C’est dans le dialogue familial que tout se joue. Lorsqu’un décès survient, "les médecins demandent automatiquement si la victime est donneuse d’organes à ses proches. Même si la victime l’est, ses proches peuvent refuser, sous le choc du drame qui vient de se produire."

Il insiste : "Le message aujourd’hui pour rattraper les Espagnols : communiquez en famille, dites-vous ce que vous souhaitez pour vous-même et à l’inverse, sachez pour les vôtres !" Selon lui, "tous les gens qui ont été prévenus, je peux en témoigner, c’est une étincelle, une petite place mémoire au moment venu."

Religion et don d’organes : une barrière qui tombe

Interrogé sur les freins d’ordre religieux, Philippe Patton se veut rassurant en assurant qu’il y en a "de moins en moins, et Dieu merci !" Il estime que les réticences viennent davantage d’interprétations individuelles : "ce qui a fait des tabous et des réticences, ce sont des interprétations sectaires ou personnelles."

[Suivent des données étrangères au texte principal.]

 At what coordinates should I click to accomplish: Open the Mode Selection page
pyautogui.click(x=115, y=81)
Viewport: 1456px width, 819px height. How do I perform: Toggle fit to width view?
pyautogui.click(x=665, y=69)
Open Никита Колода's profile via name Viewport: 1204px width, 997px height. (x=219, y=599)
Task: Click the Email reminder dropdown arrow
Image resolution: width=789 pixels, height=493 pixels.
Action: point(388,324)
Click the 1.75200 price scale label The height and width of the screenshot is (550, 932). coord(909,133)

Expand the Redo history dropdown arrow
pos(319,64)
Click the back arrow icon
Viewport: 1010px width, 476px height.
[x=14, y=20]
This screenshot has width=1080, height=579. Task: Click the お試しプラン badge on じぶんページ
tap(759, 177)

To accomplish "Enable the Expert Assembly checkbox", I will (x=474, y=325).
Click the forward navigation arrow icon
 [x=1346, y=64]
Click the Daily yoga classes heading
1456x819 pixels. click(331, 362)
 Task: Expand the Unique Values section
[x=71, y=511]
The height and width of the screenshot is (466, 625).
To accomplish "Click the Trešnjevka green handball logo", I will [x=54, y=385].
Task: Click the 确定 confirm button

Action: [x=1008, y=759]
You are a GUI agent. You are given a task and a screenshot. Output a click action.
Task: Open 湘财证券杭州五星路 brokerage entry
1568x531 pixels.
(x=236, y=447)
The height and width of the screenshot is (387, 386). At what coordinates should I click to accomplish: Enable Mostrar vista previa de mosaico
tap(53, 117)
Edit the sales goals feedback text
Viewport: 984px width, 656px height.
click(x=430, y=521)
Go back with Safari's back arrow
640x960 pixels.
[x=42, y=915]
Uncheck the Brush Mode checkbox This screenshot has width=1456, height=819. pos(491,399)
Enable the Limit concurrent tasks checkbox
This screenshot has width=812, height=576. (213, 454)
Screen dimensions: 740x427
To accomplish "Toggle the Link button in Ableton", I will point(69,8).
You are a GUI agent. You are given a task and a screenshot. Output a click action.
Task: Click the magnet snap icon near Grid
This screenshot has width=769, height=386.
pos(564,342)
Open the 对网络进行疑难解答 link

L’observation du terrain est encourageante. Le président témoigne que ”lorsqu'on intervient dans les collèges et les lycées, où toutes les religions sont mélangées, ce n’est pas un sujet qui fait la différence entre les jeunes. C’est un signe d’espoir."

"Tous donneurs par défaut"

La loi française est claire : toute personne est présumée donneuse, sauf si elle s’est inscrite sur le registre national des refus. ”Et médicalement, on greffe tous les organes et à tous âges", rappelle Philippe Patton. Et même chez les enfants, bien que les cas soient très rares, le geste prend un sens profond : "C’est une façon de voir la vie qui continue quelque part… derrière, il y a un autre bébé qui vit”, a pu constater Philippe Patton.

Par ailleurs, le message central que veut faire passer le nouveau président est simple : "La connaissance entre proches, qui définit le rôle du proche, que doit-il faire, que doit-il ne pas rater, ne pas trahir son proche." Le slogan de la campagne 2024 est sans équivoque : "Savoir pour ses proches, ça change tout."

Un chiffre résume les enjeux : "Si les 68,4  millions des Français savaient pour leurs proches, on serait comme les Espagnols, à 85 % d’acceptation. Et ça change tout parce que les 800 à 1000 morts par an faute d’organes à temps seraient réduits à quelques unités”, explique Philippe Patton.

Pourquoi continuer de demander l’avis des proches ?

Bien que la loi autorise le prélèvement en l’absence d’opposition enregistrée, le dialogue reste incontournable. "Si les proches sont là, et qu’on fait quelque chose d’automatique sans leur en avoir parlé, on risque de faire plus de mal que de bien dans la société", explique Philippe Patton. Une pratique qui pourrait être perçue comme une "marchandisation automatique d’un corps, c’est-à-dire qu’on utilise un corps qui vient de mourir comme un catalogue de pièces détachées”, et ça, tous les acteurs du don refusent. 

Il conclut avec lucidité : "On est dans un milieu intrinsèquement humain quand on traverse ces moments-là, et la loi ne suffit pas malheureusement."